[Start of Attachment]
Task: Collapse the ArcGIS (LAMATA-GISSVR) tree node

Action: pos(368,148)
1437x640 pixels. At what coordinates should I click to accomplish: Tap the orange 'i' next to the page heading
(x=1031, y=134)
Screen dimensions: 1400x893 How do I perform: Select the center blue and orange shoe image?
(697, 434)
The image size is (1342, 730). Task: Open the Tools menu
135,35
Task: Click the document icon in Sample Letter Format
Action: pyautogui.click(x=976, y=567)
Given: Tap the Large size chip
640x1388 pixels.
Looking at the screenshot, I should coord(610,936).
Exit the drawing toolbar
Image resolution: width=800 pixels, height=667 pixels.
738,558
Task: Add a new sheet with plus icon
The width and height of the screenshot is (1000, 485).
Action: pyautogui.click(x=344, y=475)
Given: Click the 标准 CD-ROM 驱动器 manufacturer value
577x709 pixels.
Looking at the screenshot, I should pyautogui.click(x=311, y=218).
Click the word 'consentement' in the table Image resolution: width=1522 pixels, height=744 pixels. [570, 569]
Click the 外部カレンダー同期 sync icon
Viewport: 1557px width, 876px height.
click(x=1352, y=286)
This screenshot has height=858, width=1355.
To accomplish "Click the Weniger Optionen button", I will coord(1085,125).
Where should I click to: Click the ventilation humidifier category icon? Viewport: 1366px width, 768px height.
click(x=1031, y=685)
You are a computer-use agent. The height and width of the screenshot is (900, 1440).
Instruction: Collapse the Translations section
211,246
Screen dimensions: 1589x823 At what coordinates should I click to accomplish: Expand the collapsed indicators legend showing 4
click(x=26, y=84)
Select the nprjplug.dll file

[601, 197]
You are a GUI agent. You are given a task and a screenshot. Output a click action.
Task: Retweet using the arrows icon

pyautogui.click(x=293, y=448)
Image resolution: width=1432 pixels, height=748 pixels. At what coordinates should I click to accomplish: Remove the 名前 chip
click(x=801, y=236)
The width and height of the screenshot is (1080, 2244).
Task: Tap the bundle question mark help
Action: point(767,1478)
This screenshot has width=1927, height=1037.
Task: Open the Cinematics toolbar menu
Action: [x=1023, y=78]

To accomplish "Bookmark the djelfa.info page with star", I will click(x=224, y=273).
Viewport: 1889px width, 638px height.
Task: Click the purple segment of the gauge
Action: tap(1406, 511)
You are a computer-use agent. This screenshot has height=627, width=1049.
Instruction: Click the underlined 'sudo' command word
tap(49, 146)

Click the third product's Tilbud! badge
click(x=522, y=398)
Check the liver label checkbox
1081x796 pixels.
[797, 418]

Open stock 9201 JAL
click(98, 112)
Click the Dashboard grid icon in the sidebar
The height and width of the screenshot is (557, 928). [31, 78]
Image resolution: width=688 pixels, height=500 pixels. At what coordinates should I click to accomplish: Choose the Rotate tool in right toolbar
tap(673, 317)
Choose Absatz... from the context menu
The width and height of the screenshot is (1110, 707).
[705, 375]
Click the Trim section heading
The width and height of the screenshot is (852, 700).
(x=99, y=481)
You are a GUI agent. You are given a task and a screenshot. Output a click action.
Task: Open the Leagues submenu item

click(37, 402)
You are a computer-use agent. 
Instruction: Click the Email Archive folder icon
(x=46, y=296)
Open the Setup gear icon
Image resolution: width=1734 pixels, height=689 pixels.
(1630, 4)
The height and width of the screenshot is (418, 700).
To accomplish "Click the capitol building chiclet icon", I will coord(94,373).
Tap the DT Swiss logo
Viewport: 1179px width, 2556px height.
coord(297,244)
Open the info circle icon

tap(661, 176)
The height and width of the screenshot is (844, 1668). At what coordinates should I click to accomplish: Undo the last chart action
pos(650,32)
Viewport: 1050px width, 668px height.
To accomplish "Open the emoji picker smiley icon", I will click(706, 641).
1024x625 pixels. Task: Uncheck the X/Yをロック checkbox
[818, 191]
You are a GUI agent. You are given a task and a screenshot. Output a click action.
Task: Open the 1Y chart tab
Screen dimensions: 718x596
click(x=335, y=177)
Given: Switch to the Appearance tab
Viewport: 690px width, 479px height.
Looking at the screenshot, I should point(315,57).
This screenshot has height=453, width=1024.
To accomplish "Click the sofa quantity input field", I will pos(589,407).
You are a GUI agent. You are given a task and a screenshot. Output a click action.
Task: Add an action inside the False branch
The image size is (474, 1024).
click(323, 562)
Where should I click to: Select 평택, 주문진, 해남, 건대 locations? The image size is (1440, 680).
[End of Attachment]
**THE PROBLEM**
The whole listing above is to be output exactly.

**SOLUTION TO THE PROBLEM**
Task: Collapse the ArcGIS (LAMATA-GISSVR) tree node

Action: pos(368,148)
1437x640 pixels. At what coordinates should I click to accomplish: Tap the orange 'i' next to the page heading
(x=1031, y=134)
Screen dimensions: 1400x893 How do I perform: Select the center blue and orange shoe image?
(697, 434)
The image size is (1342, 730). Task: Open the Tools menu
135,35
Task: Click the document icon in Sample Letter Format
Action: pyautogui.click(x=976, y=567)
Given: Tap the Large size chip
640x1388 pixels.
Looking at the screenshot, I should coord(610,936).
Exit the drawing toolbar
Image resolution: width=800 pixels, height=667 pixels.
738,558
Task: Add a new sheet with plus icon
The width and height of the screenshot is (1000, 485).
Action: pyautogui.click(x=344, y=475)
Given: Click the 标准 CD-ROM 驱动器 manufacturer value
577x709 pixels.
Looking at the screenshot, I should pyautogui.click(x=311, y=218).
Click the word 'consentement' in the table Image resolution: width=1522 pixels, height=744 pixels. [570, 569]
Click the 外部カレンダー同期 sync icon
Viewport: 1557px width, 876px height.
click(x=1352, y=286)
This screenshot has height=858, width=1355.
To accomplish "Click the Weniger Optionen button", I will coord(1085,125).
Where should I click to: Click the ventilation humidifier category icon? Viewport: 1366px width, 768px height.
click(x=1031, y=685)
You are a computer-use agent. The height and width of the screenshot is (900, 1440).
Instruction: Collapse the Translations section
211,246
Screen dimensions: 1589x823 At what coordinates should I click to accomplish: Expand the collapsed indicators legend showing 4
click(x=26, y=84)
Select the nprjplug.dll file

[601, 197]
You are a GUI agent. You are given a task and a screenshot. Output a click action.
Task: Retweet using the arrows icon

pyautogui.click(x=293, y=448)
Image resolution: width=1432 pixels, height=748 pixels. At what coordinates should I click to accomplish: Remove the 名前 chip
click(x=801, y=236)
The width and height of the screenshot is (1080, 2244).
Task: Tap the bundle question mark help
Action: point(767,1478)
This screenshot has width=1927, height=1037.
Task: Open the Cinematics toolbar menu
Action: [x=1023, y=78]

To accomplish "Bookmark the djelfa.info page with star", I will click(x=224, y=273).
Viewport: 1889px width, 638px height.
Task: Click the purple segment of the gauge
Action: tap(1406, 511)
You are a computer-use agent. This screenshot has height=627, width=1049.
Instruction: Click the underlined 'sudo' command word
tap(49, 146)

Click the third product's Tilbud! badge
click(x=522, y=398)
Check the liver label checkbox
1081x796 pixels.
[797, 418]

Open stock 9201 JAL
click(98, 112)
Click the Dashboard grid icon in the sidebar
The height and width of the screenshot is (557, 928). [31, 78]
Image resolution: width=688 pixels, height=500 pixels. At what coordinates should I click to accomplish: Choose the Rotate tool in right toolbar
tap(673, 317)
Choose Absatz... from the context menu
The width and height of the screenshot is (1110, 707).
[705, 375]
Click the Trim section heading
The width and height of the screenshot is (852, 700).
(x=99, y=481)
You are a GUI agent. You are given a task and a screenshot. Output a click action.
Task: Open the Leagues submenu item

click(37, 402)
You are a computer-use agent. 
Instruction: Click the Email Archive folder icon
(x=46, y=296)
Open the Setup gear icon
Image resolution: width=1734 pixels, height=689 pixels.
(1630, 4)
The height and width of the screenshot is (418, 700).
To accomplish "Click the capitol building chiclet icon", I will coord(94,373).
Tap the DT Swiss logo
Viewport: 1179px width, 2556px height.
coord(297,244)
Open the info circle icon

tap(661, 176)
The height and width of the screenshot is (844, 1668). At what coordinates should I click to accomplish: Undo the last chart action
pos(650,32)
Viewport: 1050px width, 668px height.
To accomplish "Open the emoji picker smiley icon", I will click(706, 641).
1024x625 pixels. Task: Uncheck the X/Yをロック checkbox
[818, 191]
You are a GUI agent. You are given a task and a screenshot. Output a click action.
Task: Open the 1Y chart tab
Screen dimensions: 718x596
click(x=335, y=177)
Given: Switch to the Appearance tab
Viewport: 690px width, 479px height.
Looking at the screenshot, I should point(315,57).
This screenshot has height=453, width=1024.
To accomplish "Click the sofa quantity input field", I will pos(589,407).
You are a GUI agent. You are given a task and a screenshot. Output a click action.
Task: Add an action inside the False branch
The image size is (474, 1024).
click(323, 562)
Where should I click to: Select 평택, 주문진, 해남, 건대 locations? The image size is (1440, 680).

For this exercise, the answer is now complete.